Perhaps being forced to guard up a position or two has taken a toll on his energy on the offensive end. With Sexton being put in a difficult position on offense and the awkwardness of the two point guard lineup, it’s not hard to see an eventual split coming.
While Sexton doesn’t have the passing vision of Clarkson (yes that’s tough to type), him in the Clarkson role off the bench could benefit both he and the team. It’ll allow him to defend his position, simplify his game as a scorer and capitalize against second units. It could also help prevent Garland standing around at times and give him more reps running the offense.
Of course the big hurdles are moving Clarkson to open up those minutes, and finding a suitable replacement at shooting guard. If Kevin Porter Jr. continues to develop and produce at this rate, that’s one option.
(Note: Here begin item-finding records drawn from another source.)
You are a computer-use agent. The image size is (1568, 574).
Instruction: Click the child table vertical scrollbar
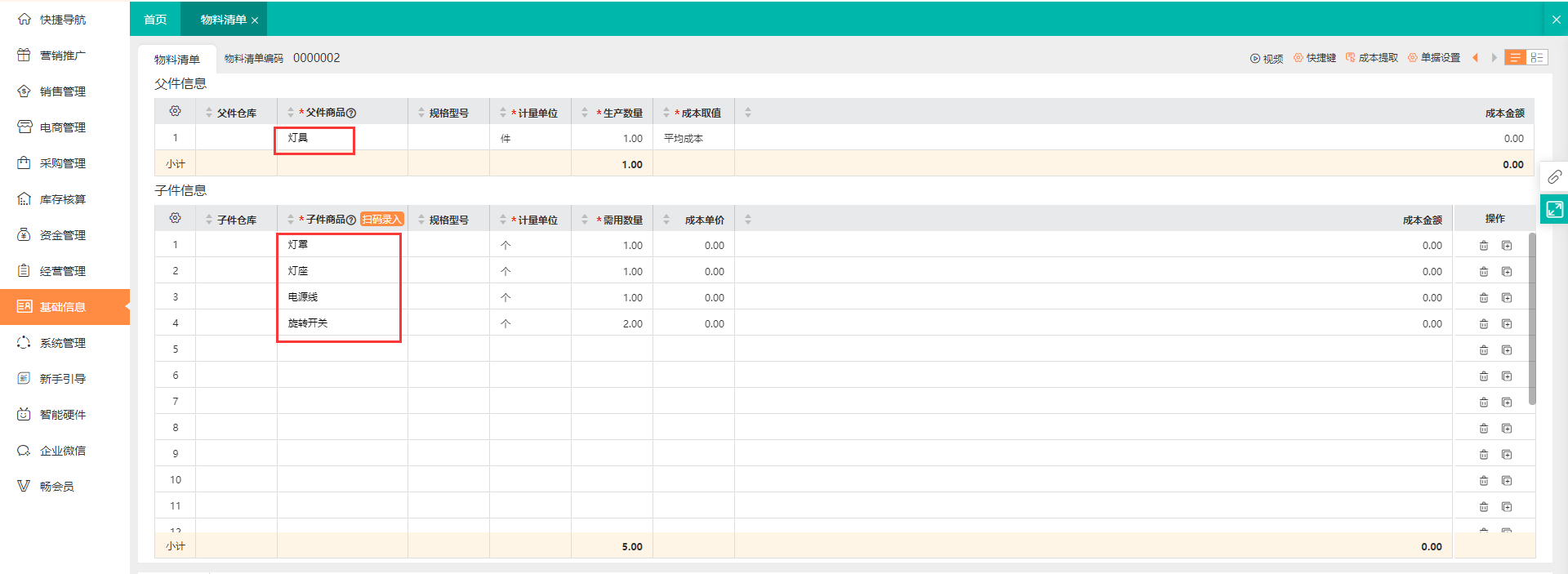(1532, 318)
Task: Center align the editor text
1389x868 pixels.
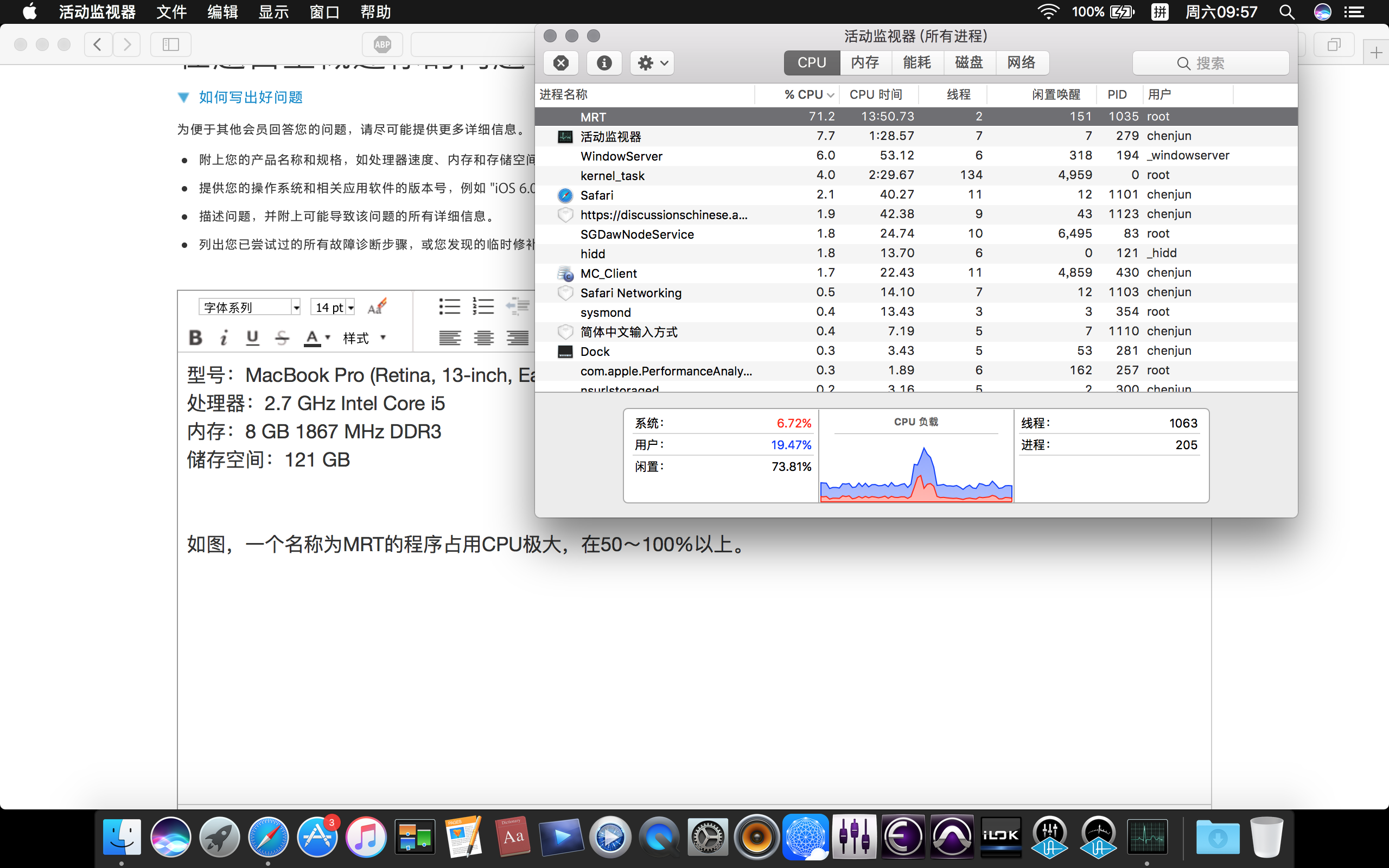Action: 484,337
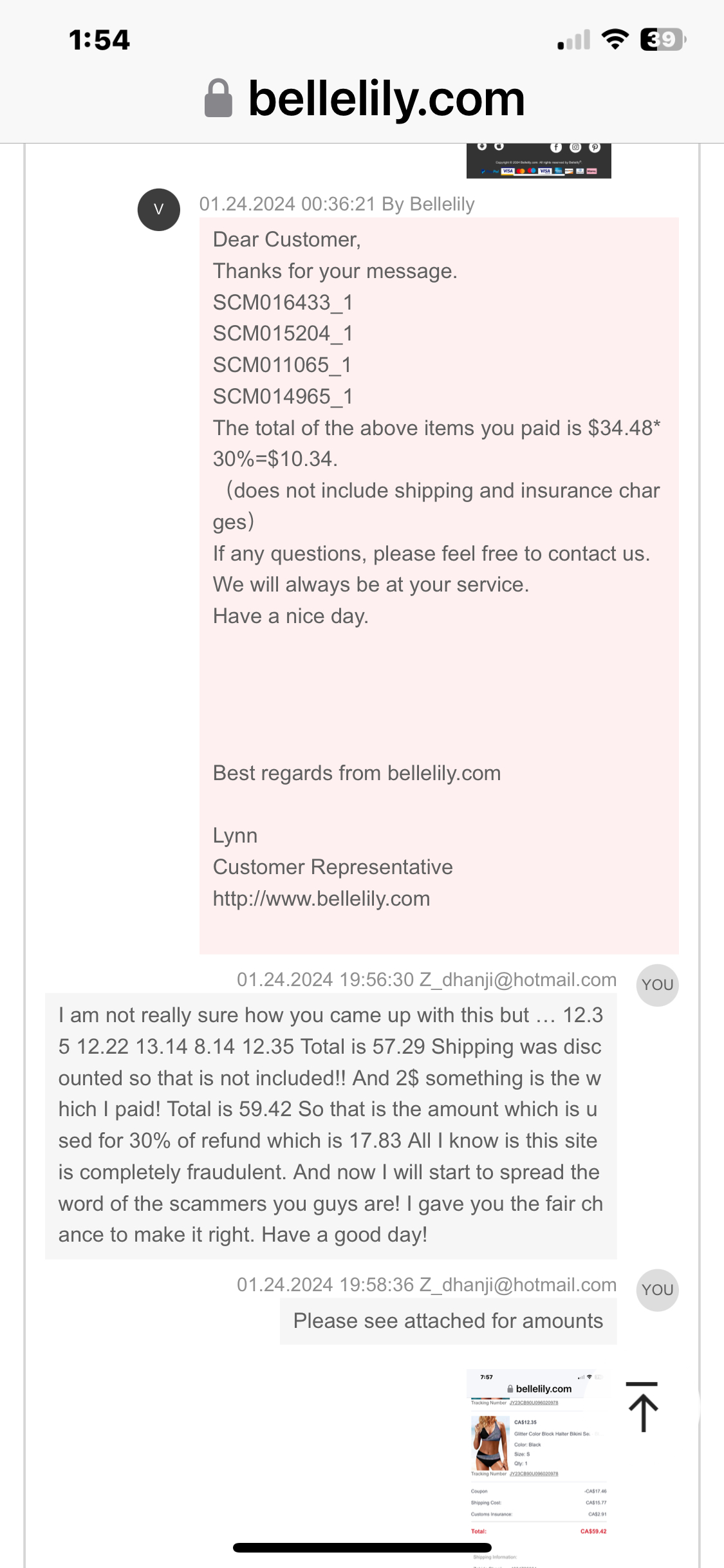Tap the home indicator bar
The height and width of the screenshot is (1568, 724).
click(x=362, y=1547)
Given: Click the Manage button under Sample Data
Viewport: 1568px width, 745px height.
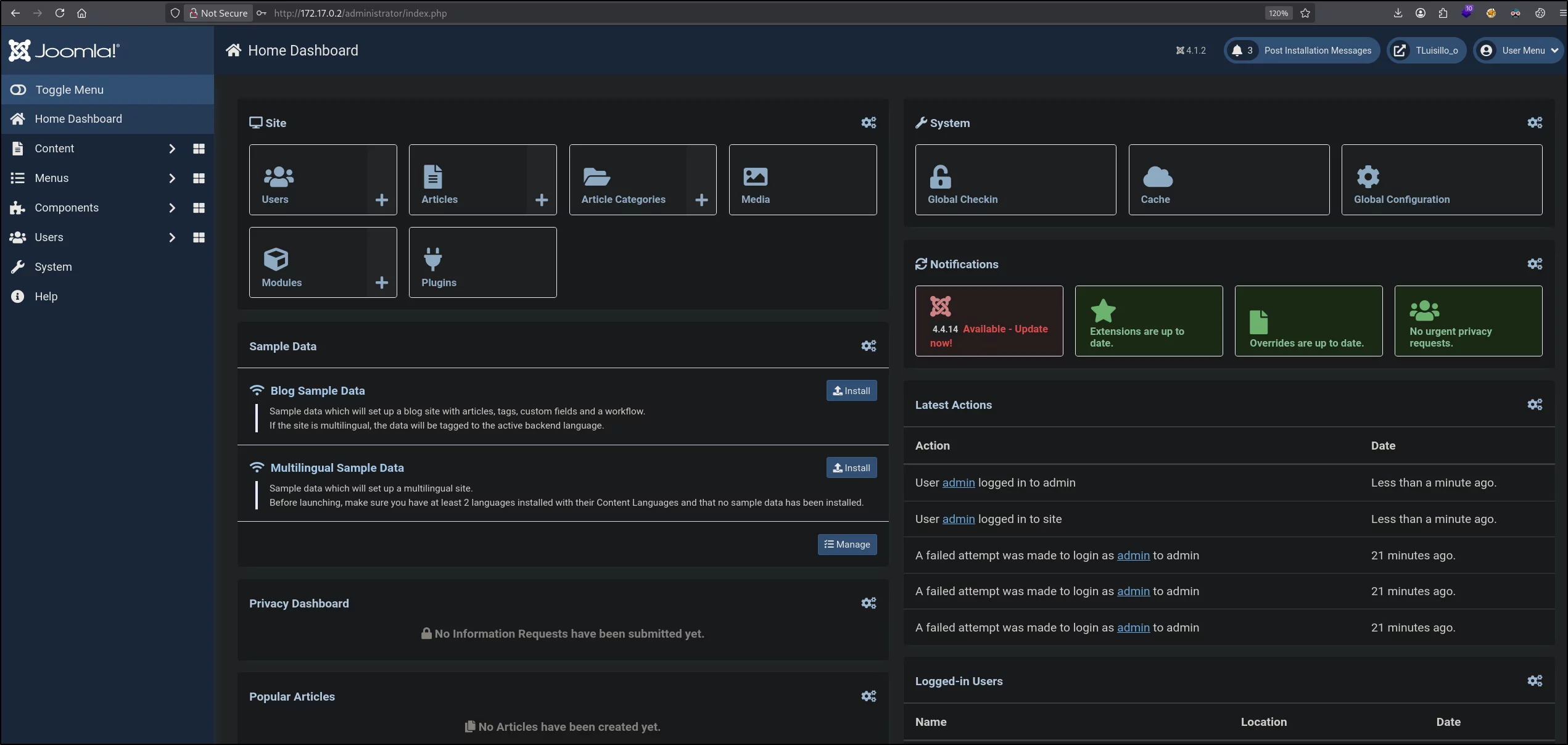Looking at the screenshot, I should tap(847, 545).
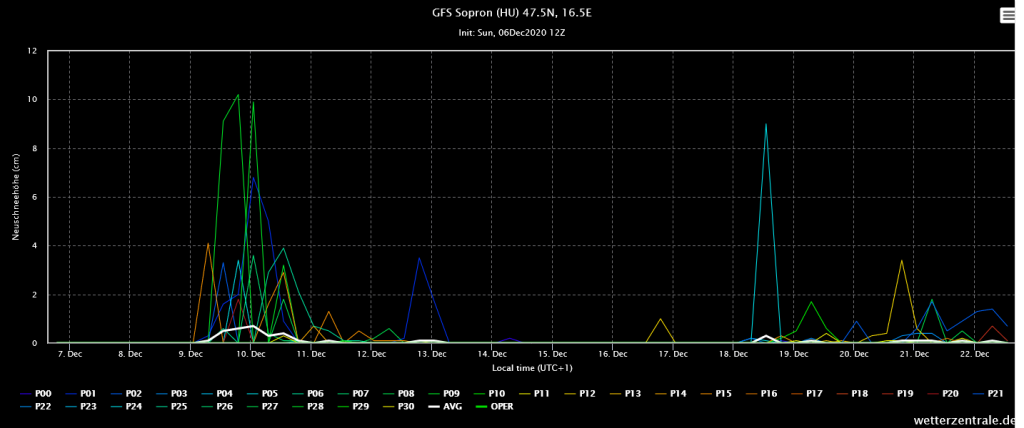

Or the team could slide Cedi Osman to shooting guard and play Alfonso McKinnie or Dylan Windler at the small forward position, assuming Windler gets healthy at some point.
Averages this week: 6.8 points, 2.8 assists, 2.3 rebounds, 31.3 FG%, 31.6 3P%, 52.2 TS% in four games
It was an atrocious week shooting the basketball for Osman. Like Sexton, it’s fairly obvious that Osman’s future belongs with the second unit. Potentially bringing some play making, outside shooting and energy to that unit. But as is the case with both Sexton and Osman, finding a viable replacement is the real problem.
Both are playing in roles larger than their skill-sets and while they can rise to the occasion at times, what separates starters from rotation players is consistency.
For those that value RPM, Osman is fifth in DRPM among small forwards. The metric isn’t really my cup of tea and anybody that is actually familiar with it will tell you to ignore the first batch or two of numbers until the sample size is larger.
He’s made some strides defensively, has active hands and competes on that end. But can still be burned by more skilled wings and occasionally get lost off ball. Indicators that he likely would be more productive with the second unit once the Cavs fill the gap with a true starting small forward.
The absence of another viable player at his position likely contributes to Osman having a team-best on/off court differential with +8.5. He’s the only starter who’s numbers in that category have survived the last month of Kevin Love checking out.